Grimes also secured a $1.9 million grant for his research by lying to the Department of Energy, saying he had no other government or private funding for that work when he had an additional grant from a science foundation.
Grimes admits his actions were “certainly wrong” but asserts that the work he is doing should not suffer as a consequence. According to Grimes, his research on converting carbon dioxide into energy “could save the world.”
Supporters such as Grimes’ father, who is a professor emeritus at Penn State, and at least 100 colleagues and family members sent letters to federal judge Yvette Kane urging leniency with Grimes.

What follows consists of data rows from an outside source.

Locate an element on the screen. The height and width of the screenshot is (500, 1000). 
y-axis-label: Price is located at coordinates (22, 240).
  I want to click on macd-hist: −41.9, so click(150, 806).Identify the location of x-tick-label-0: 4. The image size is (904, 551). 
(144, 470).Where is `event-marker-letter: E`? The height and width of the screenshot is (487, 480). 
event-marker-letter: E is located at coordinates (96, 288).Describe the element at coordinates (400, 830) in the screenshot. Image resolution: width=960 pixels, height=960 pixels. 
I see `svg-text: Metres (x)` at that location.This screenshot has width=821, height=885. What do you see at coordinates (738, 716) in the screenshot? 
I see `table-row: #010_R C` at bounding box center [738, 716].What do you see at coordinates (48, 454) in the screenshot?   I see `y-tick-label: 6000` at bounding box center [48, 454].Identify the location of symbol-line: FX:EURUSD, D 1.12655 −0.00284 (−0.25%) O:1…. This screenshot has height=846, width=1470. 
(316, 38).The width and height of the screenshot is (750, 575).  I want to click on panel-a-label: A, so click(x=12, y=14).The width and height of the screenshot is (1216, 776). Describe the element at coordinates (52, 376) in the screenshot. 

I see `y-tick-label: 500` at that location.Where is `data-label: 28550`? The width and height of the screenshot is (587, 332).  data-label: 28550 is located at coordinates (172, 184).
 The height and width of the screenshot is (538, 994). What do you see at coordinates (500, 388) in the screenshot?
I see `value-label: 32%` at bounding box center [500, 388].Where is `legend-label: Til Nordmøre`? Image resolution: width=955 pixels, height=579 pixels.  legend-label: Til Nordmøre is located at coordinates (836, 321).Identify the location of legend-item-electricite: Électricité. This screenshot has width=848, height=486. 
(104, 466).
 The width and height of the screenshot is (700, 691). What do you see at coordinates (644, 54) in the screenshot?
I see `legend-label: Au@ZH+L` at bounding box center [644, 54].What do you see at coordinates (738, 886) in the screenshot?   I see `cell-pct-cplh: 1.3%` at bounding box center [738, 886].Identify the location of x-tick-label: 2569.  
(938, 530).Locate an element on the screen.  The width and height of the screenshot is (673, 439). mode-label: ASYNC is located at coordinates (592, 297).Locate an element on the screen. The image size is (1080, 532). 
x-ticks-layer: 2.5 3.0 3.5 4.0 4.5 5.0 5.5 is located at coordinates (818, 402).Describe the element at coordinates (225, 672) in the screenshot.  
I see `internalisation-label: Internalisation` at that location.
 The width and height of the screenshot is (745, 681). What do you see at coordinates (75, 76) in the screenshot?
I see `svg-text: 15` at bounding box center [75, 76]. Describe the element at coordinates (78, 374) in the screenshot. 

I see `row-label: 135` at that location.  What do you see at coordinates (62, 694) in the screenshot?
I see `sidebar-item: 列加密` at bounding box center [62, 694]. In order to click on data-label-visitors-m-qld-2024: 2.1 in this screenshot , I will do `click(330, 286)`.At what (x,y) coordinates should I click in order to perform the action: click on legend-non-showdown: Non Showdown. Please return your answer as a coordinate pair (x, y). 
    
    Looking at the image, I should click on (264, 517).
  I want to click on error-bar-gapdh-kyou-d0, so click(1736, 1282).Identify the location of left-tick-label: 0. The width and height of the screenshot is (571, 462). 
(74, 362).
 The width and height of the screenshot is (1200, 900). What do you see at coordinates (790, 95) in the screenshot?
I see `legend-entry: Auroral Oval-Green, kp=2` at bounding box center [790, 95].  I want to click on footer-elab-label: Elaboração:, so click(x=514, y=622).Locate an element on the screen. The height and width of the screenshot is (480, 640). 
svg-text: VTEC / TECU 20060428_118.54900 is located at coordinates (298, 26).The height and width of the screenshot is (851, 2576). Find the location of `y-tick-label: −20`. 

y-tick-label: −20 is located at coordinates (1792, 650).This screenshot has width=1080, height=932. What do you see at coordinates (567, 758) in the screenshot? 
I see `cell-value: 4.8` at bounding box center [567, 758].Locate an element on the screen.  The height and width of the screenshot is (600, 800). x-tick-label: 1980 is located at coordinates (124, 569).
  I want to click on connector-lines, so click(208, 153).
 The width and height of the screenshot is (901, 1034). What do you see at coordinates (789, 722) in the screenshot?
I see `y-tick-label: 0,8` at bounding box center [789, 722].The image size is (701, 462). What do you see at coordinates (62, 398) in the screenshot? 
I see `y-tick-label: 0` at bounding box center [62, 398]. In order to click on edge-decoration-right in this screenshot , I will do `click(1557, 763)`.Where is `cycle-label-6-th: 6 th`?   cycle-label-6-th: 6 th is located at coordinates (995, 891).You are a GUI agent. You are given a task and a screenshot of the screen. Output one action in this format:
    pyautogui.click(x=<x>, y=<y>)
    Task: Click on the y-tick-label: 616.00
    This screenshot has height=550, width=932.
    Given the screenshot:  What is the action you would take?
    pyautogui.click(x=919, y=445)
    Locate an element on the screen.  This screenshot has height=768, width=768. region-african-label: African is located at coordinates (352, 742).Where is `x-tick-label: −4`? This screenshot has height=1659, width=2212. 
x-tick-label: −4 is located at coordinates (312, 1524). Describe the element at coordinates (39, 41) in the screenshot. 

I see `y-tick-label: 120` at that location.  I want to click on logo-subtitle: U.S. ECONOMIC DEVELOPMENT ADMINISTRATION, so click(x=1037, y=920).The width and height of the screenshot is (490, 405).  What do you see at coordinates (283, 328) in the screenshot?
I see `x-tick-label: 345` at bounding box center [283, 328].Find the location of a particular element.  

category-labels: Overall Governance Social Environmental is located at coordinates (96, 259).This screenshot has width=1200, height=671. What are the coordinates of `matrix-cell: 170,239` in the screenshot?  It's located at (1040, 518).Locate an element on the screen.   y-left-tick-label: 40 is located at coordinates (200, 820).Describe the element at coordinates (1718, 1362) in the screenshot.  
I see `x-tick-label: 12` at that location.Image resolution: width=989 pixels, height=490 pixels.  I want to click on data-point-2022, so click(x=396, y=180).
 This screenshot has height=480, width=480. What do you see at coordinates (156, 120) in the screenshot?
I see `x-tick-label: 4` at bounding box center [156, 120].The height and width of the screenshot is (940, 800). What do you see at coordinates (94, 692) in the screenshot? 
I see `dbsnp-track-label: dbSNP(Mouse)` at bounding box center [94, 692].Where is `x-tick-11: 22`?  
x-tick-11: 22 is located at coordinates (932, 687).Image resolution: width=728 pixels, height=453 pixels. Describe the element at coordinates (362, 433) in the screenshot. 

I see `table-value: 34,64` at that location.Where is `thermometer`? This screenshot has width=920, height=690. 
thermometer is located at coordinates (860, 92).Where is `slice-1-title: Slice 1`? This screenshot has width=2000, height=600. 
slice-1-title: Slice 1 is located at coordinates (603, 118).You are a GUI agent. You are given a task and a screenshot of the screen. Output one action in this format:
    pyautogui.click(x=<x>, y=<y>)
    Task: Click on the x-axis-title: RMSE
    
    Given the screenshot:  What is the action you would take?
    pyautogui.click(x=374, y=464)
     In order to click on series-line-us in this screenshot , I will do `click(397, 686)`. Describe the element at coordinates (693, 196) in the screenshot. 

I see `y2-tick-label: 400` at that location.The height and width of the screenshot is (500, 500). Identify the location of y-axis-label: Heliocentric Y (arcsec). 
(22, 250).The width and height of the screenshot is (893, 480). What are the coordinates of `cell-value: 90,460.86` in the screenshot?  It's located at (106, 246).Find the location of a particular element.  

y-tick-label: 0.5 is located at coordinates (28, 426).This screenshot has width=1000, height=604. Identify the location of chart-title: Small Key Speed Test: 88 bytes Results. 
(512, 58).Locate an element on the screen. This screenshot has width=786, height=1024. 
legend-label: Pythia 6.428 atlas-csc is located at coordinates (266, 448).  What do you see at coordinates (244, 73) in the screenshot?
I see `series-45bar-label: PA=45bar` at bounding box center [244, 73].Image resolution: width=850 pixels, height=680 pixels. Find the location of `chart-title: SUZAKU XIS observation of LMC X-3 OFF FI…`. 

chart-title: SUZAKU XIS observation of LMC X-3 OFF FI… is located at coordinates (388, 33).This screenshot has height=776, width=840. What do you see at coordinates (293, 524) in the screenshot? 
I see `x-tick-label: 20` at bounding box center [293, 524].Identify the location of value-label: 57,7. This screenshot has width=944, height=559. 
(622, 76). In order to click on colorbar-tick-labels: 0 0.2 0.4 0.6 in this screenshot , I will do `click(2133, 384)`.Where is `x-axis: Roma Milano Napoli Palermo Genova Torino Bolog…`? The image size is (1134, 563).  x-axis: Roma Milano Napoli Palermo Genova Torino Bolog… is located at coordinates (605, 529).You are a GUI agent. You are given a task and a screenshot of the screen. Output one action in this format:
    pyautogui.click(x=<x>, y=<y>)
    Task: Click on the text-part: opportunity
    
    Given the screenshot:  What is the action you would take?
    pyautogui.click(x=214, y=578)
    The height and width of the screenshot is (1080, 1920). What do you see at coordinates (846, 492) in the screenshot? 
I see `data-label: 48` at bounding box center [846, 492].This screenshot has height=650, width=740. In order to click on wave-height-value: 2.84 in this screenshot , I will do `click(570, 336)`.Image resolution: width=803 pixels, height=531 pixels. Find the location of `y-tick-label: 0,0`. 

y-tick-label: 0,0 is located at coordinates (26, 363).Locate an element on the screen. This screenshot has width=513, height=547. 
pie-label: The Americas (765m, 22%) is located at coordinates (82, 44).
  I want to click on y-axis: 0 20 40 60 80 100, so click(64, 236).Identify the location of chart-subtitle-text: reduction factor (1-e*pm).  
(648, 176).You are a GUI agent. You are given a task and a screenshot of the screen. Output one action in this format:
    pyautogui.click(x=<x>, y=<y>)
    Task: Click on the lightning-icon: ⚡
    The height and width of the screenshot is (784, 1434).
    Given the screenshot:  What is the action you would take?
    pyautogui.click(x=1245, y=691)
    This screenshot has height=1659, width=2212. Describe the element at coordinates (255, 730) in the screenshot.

His uncle wrote that he was sure Grimes would win the Nobel Prize.
But Assistant U.S. Attorney Joseph Terz warned in court that letting Grimes go would compromise the legitimacy of the country’s grant system. “Billions of dollars a year in federal taxpayer money is used to fund research in this country,” he says. “So what’s at stake here is the integrity of this program.”
Terz also stressed that Grimes’ imprisonment would deter other researchers from lying and stealing like Grimes did to get an edge in the competition for those grants. “This is a tragedy,” Terz admits, “but it’s a tragedy of his own doing.”
Kane agrees: “To let such a fraud go unpunished would undermine the integrity of the grant system.” Grimes will begin serving his sentence on January 7th.